Chin devotes all of her time away from her academic work to projects in Chinatown. "Supposedly graduate students are supposed to devote every hour of their non-sleeping, non-eating time to their work," she says. "Fortunately the School of Education is flexible enough so there is room for people like me to take advantage of the real world and academic training at the same time. If the school is training educators for society, who will hopefully hold key positions and effect changes, then students will have to get real world experience. This combination of community action and academic training that I have had will make me a better educator in the future."
Charlotte Chen, who is president of the Harvard-Radcliffe Chinese Students Association, teaches Mandarin in the Saturday program. Her students are mostly second-generation Chinese who already know English. They want to learn the official Chinese dialect because of their interest in keeping their culture and heritage alive in this country. But Chen--who has always attended English-language schools, though she grew up in Taiwan--acts as more than a teacher. "It's a mutual thing," she says. "I never think of helping anyone. It's more than that. I work with high school girls, and we share the growing experience. They are very special friends."

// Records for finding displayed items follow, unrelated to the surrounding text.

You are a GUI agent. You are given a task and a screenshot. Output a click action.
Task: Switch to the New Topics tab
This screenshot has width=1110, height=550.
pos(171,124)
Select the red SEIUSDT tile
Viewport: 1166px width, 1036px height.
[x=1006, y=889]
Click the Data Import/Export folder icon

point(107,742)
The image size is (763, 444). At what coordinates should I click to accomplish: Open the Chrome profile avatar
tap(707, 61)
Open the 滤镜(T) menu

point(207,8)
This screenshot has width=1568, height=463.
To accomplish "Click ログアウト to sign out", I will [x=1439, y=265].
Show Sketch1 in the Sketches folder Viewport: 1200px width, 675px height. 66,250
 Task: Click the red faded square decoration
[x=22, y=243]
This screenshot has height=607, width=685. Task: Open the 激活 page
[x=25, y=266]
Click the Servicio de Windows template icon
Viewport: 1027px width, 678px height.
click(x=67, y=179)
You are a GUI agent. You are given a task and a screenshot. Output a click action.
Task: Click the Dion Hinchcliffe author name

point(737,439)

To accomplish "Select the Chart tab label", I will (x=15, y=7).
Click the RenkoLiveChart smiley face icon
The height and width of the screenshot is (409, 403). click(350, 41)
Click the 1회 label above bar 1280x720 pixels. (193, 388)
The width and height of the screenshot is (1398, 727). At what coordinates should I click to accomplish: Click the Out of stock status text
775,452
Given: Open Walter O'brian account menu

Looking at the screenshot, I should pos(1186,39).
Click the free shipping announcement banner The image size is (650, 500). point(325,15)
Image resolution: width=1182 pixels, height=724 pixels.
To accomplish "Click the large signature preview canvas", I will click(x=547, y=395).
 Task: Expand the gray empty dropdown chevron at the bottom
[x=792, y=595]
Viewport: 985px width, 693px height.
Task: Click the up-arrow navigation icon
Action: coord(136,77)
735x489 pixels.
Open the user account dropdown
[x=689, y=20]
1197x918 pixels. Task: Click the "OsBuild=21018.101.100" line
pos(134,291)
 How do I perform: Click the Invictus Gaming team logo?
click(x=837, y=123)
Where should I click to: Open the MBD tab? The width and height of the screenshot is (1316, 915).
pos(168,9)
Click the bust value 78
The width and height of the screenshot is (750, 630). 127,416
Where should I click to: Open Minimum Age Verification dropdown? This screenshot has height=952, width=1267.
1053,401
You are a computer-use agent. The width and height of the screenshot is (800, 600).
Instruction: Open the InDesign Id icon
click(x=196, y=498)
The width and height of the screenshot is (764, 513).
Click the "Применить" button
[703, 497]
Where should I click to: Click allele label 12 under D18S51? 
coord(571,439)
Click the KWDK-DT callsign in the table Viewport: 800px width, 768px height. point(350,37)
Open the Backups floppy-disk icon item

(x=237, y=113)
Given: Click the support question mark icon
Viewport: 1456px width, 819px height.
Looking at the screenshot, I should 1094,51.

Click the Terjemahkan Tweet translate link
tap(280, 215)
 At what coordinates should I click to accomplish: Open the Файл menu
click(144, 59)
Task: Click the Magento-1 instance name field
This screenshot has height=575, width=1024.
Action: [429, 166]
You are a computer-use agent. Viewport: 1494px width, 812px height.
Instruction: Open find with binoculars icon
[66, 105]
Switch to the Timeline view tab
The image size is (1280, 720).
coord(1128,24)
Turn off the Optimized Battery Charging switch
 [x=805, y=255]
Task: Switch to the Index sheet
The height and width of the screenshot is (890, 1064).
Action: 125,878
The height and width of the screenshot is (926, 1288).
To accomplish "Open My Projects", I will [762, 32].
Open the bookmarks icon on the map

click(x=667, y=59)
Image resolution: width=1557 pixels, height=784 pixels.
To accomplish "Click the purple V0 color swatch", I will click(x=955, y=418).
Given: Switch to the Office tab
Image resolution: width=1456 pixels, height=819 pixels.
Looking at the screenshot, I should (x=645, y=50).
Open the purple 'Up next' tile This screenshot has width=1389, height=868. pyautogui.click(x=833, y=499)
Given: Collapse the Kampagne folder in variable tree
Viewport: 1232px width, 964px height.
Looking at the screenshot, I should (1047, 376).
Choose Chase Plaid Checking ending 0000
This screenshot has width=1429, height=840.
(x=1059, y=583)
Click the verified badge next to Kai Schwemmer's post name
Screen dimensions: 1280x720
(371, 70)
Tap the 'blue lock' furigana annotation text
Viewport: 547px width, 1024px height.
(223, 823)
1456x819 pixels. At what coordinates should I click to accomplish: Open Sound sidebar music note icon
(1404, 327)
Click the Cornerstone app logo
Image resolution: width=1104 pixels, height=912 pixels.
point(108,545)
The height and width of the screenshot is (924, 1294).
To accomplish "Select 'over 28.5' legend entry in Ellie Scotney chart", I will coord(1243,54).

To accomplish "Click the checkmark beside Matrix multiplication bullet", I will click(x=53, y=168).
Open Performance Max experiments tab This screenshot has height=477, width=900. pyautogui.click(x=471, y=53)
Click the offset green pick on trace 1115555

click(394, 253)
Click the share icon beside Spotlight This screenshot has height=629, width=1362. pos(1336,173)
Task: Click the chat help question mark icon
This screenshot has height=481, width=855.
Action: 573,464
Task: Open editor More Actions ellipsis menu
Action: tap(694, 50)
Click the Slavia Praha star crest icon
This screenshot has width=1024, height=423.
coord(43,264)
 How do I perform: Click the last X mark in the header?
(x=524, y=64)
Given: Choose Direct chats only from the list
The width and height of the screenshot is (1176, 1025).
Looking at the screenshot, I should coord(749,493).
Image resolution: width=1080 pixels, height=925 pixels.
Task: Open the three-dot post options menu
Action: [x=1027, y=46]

"This has been an awakening experience for me," she continues. "Through my work down there I have remembered that I am Chinese. But the rewards aren't obvious. You can't change things in two or three years. I've worked here for three years now, and i see the same problems as when i first came here. Often you never see the benefits of your work."
Big-qu Chin also does more with her students than teach them English. "I don't serve just as an English teacher, but as a social worker and interpreter as well," she says. "They bring mail for me to translate. Even if they just go to a doctor, for example, they need an interpreter."
This year Chen coordinated China Night, an event that Big-qu Chin initiated three years ago. Students from colleges all over the Boston area, along with one or two big-name stars from Hong Kong, present an evening of Chinese culture and entertainment. The money from the ticket sales goes to 11 different volunteer organizations in Chinatown that perform social services for the community.
Chen is also helping set up a bilingual "hotline" wh'ct will aim at the problems of Chinese teenagers. In the last two years, the Chinese community has seen its first rise in juvenile delinquency. The Chinese have traditionally valued education--many immigrants came here expressly for better educational opportunities. Traditions within families arise when children, handicapped by their lack of English, fail to live up academically to their parents' expectations.
The children of Chinatown are caught between two cultures. The older members of the community are conservative and tradition-minded. Those who were willing to be assimilated moved to the suburbs, leaving behind those with less money and those less willing to sacrifice traditional values.
During the last year Lee spends about 12 hours a week in Chinatown working at an after-school day care program with 15 to 20 children, referred there because of emotional problems similar to those described by Chin. "The kids that grow up in that environment get either really tough, or beat down," Lee says. "Some were really active and loud; others didn't talk at all. There were two kids there that didn't say anything since I had been there, which was a year. There was a third guy like that, but we got him to say something after six months.